We present a case of early-stage NSCLC with an initial L858R EGFR mutation and a subsequent advanced MST bearing EGFR^L858R/T790M mutations, occurring 3 years after surgery. The comprehensive therapy we utilized, including surgical resection for the early-stage lesion and GP chemotherapy and local radiotherapy as the first line therapy along with gefitinib maintenance treatment for the advanced MST, has resulted in our patient remaining alive and progression free for more than 4.5 years.
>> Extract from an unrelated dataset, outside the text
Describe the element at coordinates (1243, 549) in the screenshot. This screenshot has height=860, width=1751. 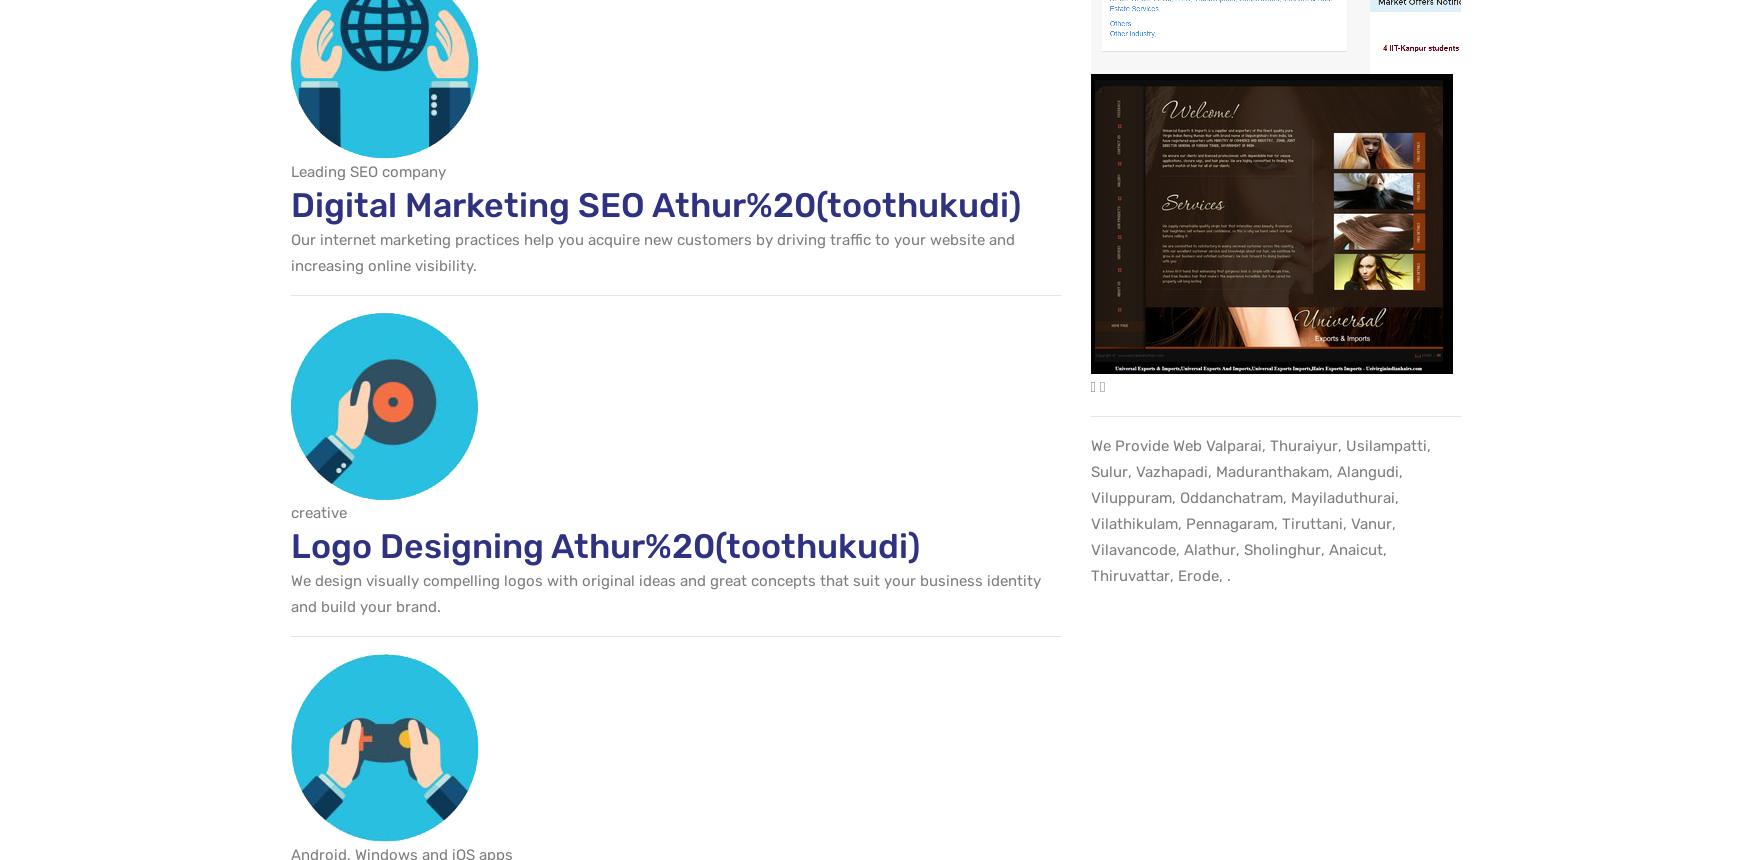
I see `'Sholinghur'` at that location.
Actually, due to the limitations of understanding in 2012, we didn’t test the initial tumor's EGFR mutation status until EGFR mutations were confirmed in the MST in 2015. So, this phenomenon really reminds that EGFR assessment is quite necessary to avoid missed diagnosis for patients with EGFR-mutated even in early NSCLC who have more potential to be benefit from the TKI treatment. Moreover, it is still unclear whether some relationships exist between the MST and the initially resected tumor at the molecular level. However, molecular evaluation can effectively distinguish both similarities and differences between MST and the initially which may aid in identifying any relationship that exists between them. In conclusion, this case demonstrates that diagnosis and treatment based on histology combined with molecular evaluation is becoming inevitable. Further, investigation is still needed to select the optimal patient subgroup that should receive TKI therapy.